Stored data entries
* * *

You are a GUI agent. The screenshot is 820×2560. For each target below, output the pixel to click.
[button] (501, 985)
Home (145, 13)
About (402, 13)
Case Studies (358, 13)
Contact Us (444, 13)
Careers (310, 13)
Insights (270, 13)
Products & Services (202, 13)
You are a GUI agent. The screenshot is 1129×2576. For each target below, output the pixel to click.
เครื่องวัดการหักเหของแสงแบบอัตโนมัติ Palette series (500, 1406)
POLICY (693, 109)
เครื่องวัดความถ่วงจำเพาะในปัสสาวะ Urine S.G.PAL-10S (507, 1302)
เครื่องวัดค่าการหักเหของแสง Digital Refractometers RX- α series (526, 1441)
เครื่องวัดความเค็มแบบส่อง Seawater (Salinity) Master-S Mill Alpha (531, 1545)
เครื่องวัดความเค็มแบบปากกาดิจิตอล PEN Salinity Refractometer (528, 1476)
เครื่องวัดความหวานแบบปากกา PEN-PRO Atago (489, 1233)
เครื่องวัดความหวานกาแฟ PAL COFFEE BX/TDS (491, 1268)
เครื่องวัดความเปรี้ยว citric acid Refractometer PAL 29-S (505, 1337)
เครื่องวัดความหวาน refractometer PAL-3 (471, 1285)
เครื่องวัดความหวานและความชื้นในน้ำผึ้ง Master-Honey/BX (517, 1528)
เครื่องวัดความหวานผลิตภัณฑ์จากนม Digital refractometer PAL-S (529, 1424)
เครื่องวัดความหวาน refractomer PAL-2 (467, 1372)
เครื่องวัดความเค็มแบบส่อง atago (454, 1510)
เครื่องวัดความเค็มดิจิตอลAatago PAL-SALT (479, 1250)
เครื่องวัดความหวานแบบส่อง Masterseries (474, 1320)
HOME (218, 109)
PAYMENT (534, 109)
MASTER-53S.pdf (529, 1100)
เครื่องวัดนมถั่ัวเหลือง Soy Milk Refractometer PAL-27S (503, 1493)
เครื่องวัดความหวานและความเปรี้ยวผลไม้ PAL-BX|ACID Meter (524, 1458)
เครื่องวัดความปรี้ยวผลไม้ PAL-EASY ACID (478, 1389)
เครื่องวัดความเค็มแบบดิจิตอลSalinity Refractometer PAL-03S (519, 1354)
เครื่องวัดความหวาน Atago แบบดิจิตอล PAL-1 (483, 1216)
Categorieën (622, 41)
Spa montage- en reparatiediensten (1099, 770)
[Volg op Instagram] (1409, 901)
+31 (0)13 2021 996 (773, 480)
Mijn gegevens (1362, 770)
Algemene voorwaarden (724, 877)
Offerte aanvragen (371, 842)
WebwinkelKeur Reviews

* * *

Each line above from the one with "[button] (501, 985)" up to and including the one with "เครื่องวัดความเค็มแบบส่อง Seawater (Salinity)" must be set down exactly, and no line outside that span may appear.

> [Exercise response]:
[button] (501, 985)
Home (145, 13)
About (402, 13)
Case Studies (358, 13)
Contact Us (444, 13)
Careers (310, 13)
Insights (270, 13)
Products & Services (202, 13)
You are a GUI agent. The screenshot is 1129×2576. For each target below, output the pixel to click.
เครื่องวัดการหักเหของแสงแบบอัตโนมัติ Palette series (500, 1406)
POLICY (693, 109)
เครื่องวัดความถ่วงจำเพาะในปัสสาวะ Urine S.G.PAL-10S (507, 1302)
เครื่องวัดค่าการหักเหของแสง Digital Refractometers RX- α series (526, 1441)
เครื่องวัดความเค็มแบบส่อง Seawater (Salinity) Master-S Mill Alpha (531, 1545)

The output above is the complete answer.